DIRECTIONS >> Locate each line in the listing below that contains the string "pixels", matching case, and copy those lines.

Items from a data source:
--------

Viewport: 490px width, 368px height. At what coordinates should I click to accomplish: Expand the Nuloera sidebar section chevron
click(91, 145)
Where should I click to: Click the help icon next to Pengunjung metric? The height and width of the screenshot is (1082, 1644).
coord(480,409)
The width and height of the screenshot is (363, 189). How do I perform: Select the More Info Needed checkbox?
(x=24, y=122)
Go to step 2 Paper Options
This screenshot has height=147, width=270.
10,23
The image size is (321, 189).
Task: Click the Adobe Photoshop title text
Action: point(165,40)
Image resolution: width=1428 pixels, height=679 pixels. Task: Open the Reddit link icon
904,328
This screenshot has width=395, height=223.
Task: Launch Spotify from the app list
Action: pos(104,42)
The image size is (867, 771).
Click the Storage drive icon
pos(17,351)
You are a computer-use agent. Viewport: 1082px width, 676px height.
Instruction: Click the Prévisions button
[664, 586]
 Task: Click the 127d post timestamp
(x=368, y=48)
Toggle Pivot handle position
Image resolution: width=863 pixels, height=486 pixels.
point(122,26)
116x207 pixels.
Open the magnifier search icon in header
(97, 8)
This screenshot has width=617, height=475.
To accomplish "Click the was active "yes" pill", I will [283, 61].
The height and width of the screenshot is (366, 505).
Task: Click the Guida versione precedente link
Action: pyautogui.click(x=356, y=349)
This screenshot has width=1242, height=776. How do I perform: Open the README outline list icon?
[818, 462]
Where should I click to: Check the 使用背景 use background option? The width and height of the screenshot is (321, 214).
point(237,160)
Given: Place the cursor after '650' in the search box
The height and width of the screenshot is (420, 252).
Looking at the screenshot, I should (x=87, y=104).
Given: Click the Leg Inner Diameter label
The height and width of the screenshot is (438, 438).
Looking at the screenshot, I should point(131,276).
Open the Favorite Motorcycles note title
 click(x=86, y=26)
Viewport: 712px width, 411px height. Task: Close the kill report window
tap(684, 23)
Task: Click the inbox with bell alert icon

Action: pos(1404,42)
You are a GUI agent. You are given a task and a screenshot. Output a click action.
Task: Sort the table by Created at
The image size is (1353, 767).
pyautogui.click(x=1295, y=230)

--------

THE ANSWER >>
Image resolution: width=1428 pixels, height=679 pixels. Task: Open the Reddit link icon
Image resolution: width=863 pixels, height=486 pixels.
116x207 pixels.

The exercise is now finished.